Traces of copper ions deplete glutathione in human hepatoma cell cultures with low cysteine content

Abstract

Background: Cell death induced by intracellular glutathione depletion has been reported to be dependent on the presence of trace amounts of extracellular copper ions. Since little is known about the relationship between glutathione depletion and copper homeostasis, we have in the present study further investigated the role of low amounts of copper ions in glutathione depletion. Methods: Glutathione turnover was investigated in HeLa and hepatoma cell cultures with normal and low cysteine content in the presence of copper ions (1 and 10 μmol/L) and two other glutathione-stimulating agents (lipoic acid and mercury ions).
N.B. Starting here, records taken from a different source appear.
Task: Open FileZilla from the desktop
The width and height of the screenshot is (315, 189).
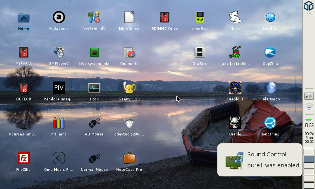Action: (24, 158)
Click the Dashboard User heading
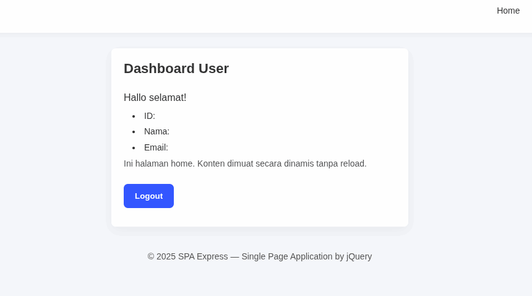Viewport: 532px width, 296px height. click(x=176, y=69)
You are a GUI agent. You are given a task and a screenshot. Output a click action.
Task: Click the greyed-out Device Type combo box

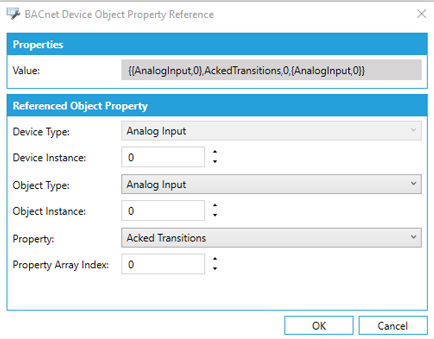tap(271, 131)
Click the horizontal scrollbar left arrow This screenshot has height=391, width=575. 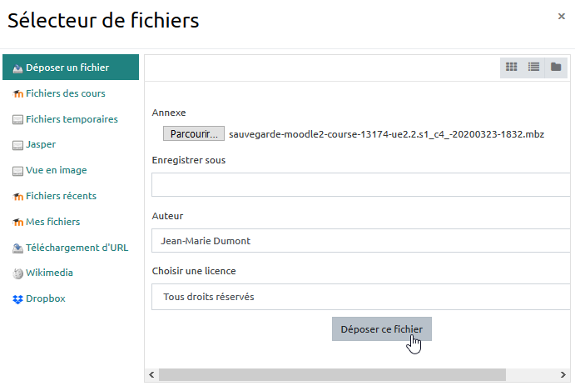(151, 375)
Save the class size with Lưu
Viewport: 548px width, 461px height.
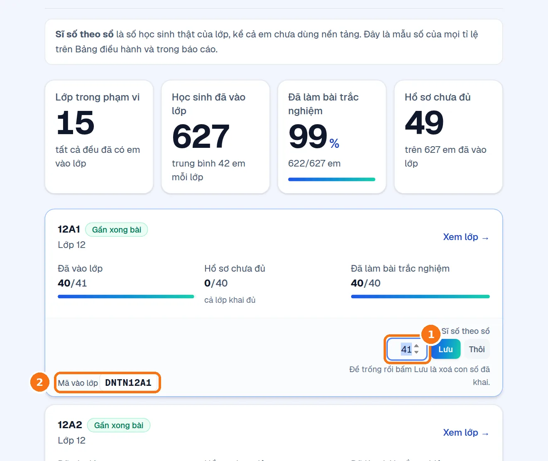click(445, 349)
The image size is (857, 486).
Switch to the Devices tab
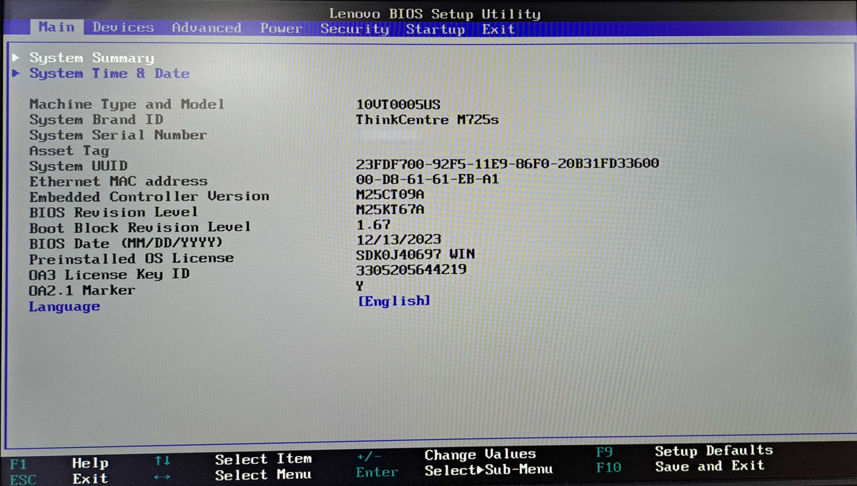pyautogui.click(x=124, y=28)
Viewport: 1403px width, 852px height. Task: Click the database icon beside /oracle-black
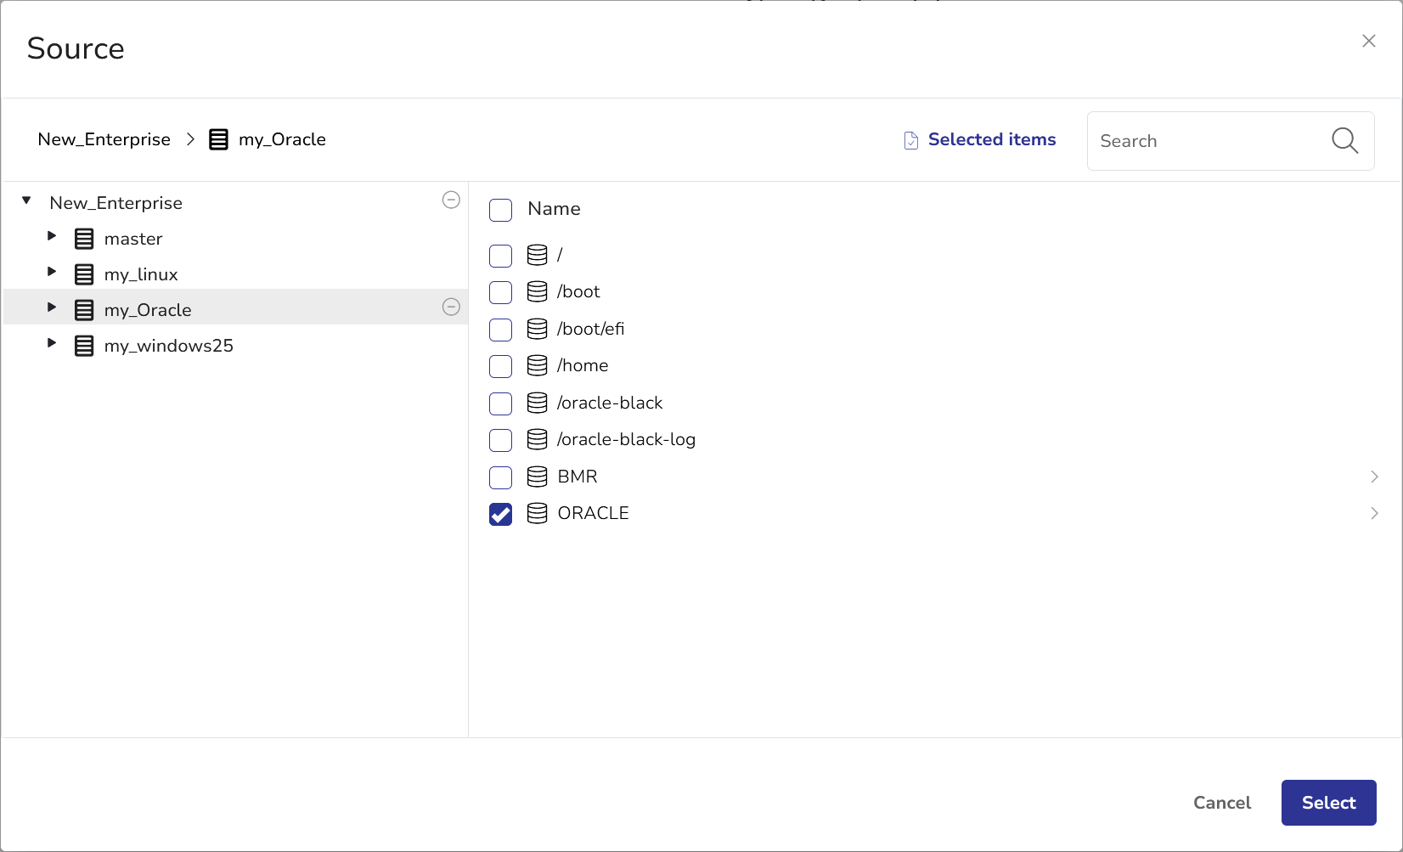[x=537, y=403]
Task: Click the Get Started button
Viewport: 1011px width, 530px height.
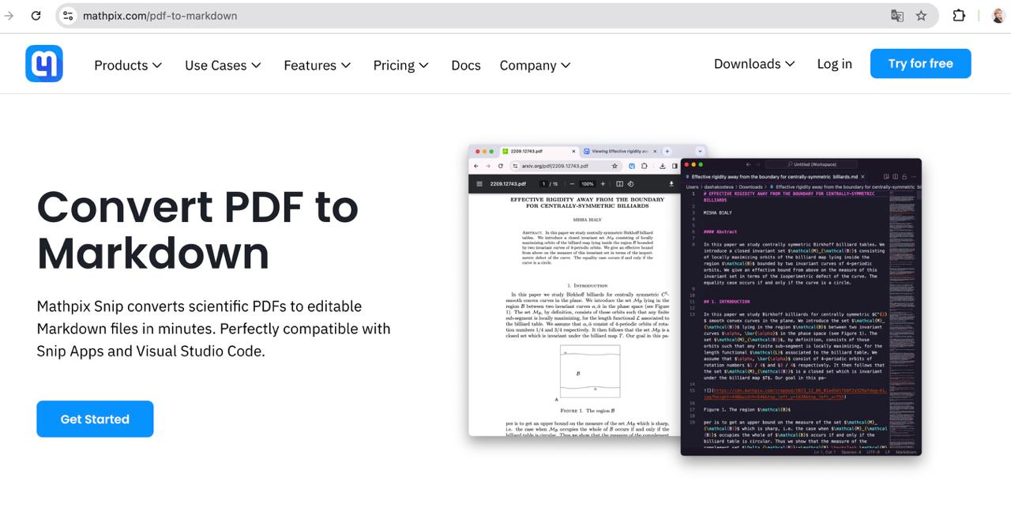Action: click(95, 419)
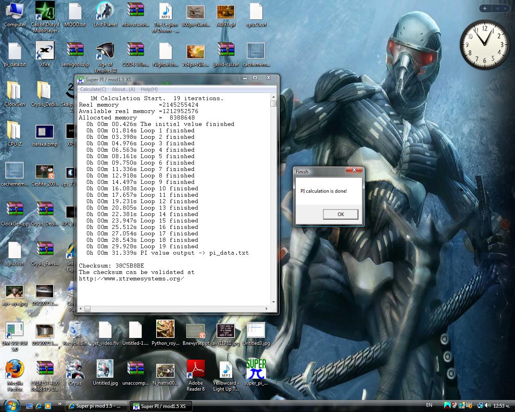Click OK in the Finish dialog
The height and width of the screenshot is (412, 515).
tap(340, 214)
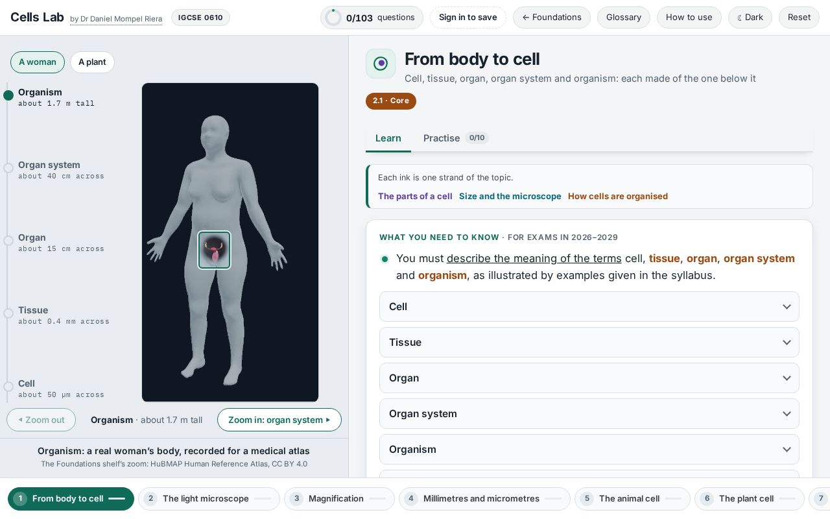Select the Cell level marker

coord(8,387)
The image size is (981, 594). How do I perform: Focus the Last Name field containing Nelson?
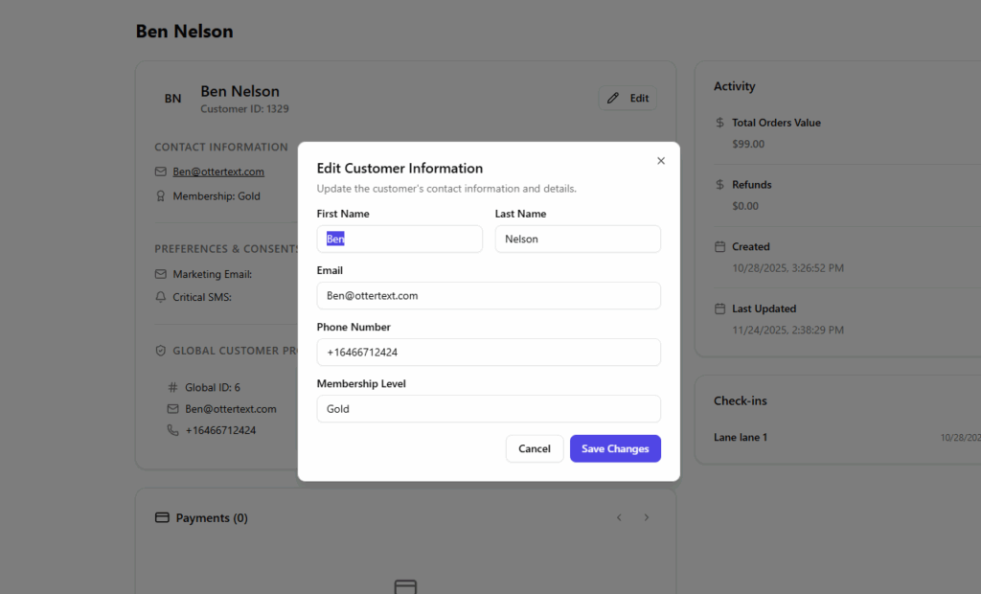pyautogui.click(x=578, y=239)
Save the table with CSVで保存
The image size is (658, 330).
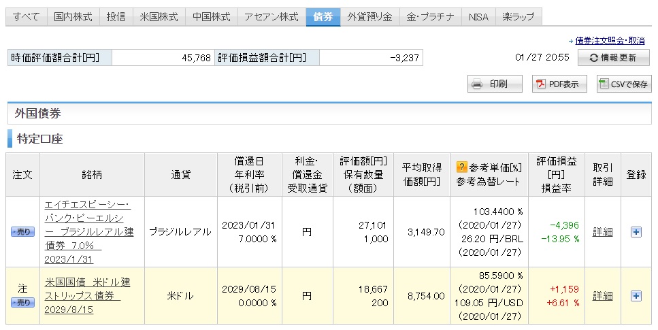click(624, 84)
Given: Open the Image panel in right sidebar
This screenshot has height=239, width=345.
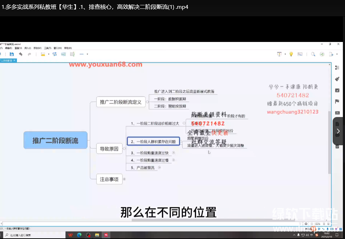Looking at the screenshot, I should (x=337, y=90).
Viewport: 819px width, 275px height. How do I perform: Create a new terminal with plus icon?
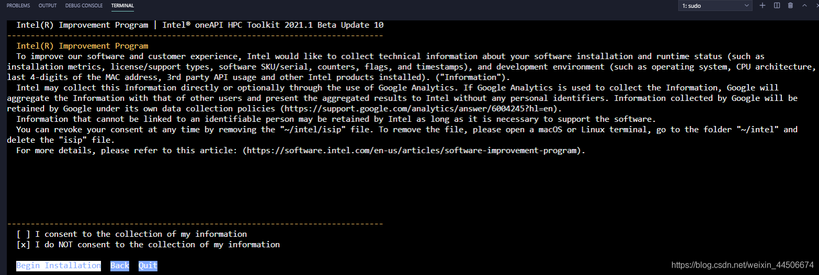coord(762,5)
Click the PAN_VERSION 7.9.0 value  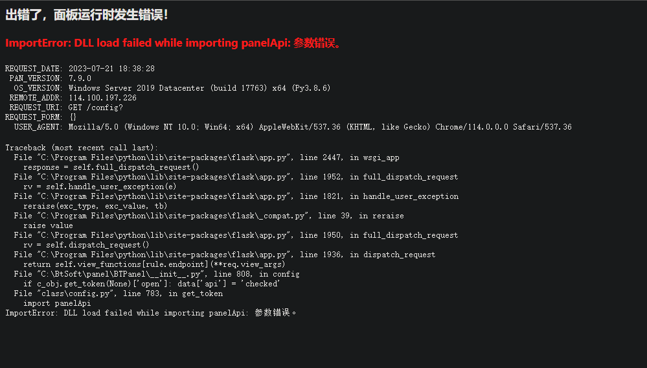pos(80,78)
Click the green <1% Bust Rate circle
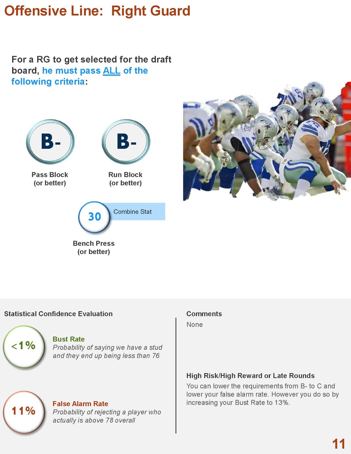This screenshot has width=351, height=454. (24, 346)
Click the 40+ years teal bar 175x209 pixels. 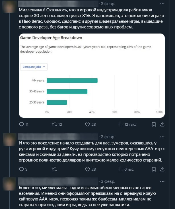[72, 80]
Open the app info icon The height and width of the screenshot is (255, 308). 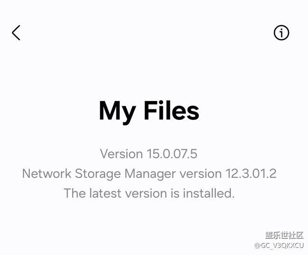[281, 33]
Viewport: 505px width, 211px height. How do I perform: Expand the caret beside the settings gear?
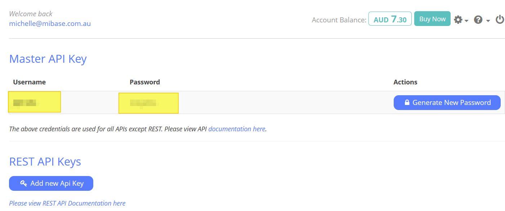tap(466, 21)
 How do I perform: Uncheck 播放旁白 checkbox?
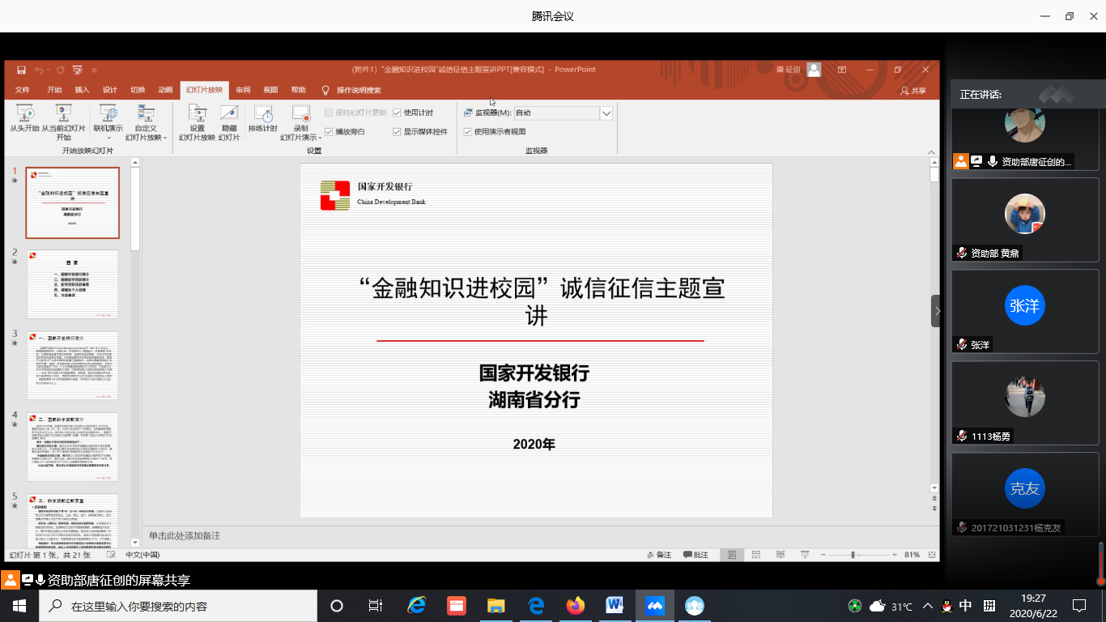pos(329,131)
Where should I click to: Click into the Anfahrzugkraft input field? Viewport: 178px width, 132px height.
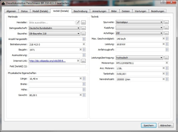point(141,50)
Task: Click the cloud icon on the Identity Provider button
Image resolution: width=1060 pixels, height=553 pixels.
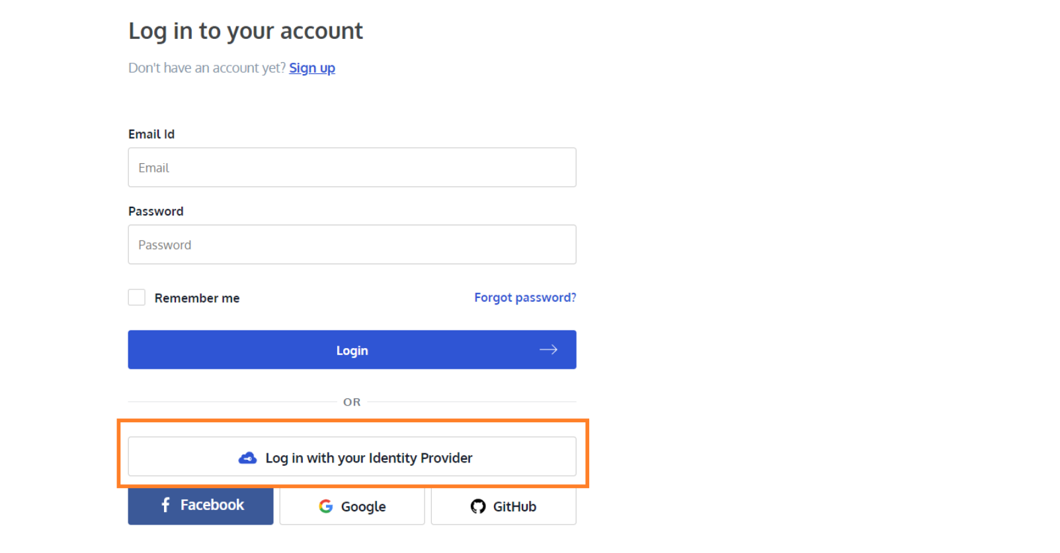Action: [247, 457]
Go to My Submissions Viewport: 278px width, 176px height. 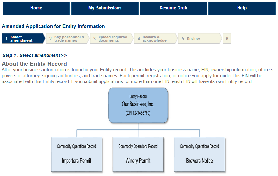pyautogui.click(x=105, y=8)
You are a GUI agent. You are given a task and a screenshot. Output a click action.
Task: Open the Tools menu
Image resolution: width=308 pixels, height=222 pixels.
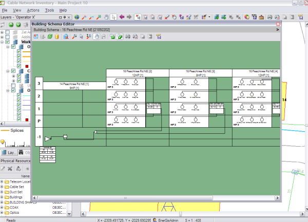click(49, 10)
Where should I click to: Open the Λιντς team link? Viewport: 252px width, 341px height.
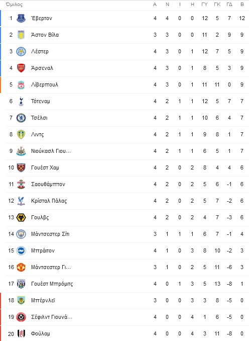click(37, 134)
Results: Copper ions (10 μmol/L) caused relatively small increases in total amount of glutathione (the sum of the intracellular and the extracellular amount of glutathione) in HeLa and hepatoma cell cultures with normal cysteine levels (420 nmol/mL) compared to control cell cultures, whereas lipoic acid and mercury ions strongly increased total glutathione in both types of cell cultures. Lower amount of total glutathione was observed in cell cultures with a lower cysteine levels (84 nmol/mL), which is similar to that in human plasma. A strongly decreased total amount of glutathione in the presence of copper ions was observed in hepatoma cell cultures with lower cysteine levels, whereas the other agents showed effects similar to those described for cell cultures with normal cysteine levels. Conclusion: Glutathione synthesis in hepatoma cell cultures is probably more sensitive to a low cysteine level than HeLa cell cultures, and the presence of copper ions further decreases the availability of cysteine probably by increasing the disulfide binding to cysteine residues in extracellular proteins, which causes a further decrease of total glutathione.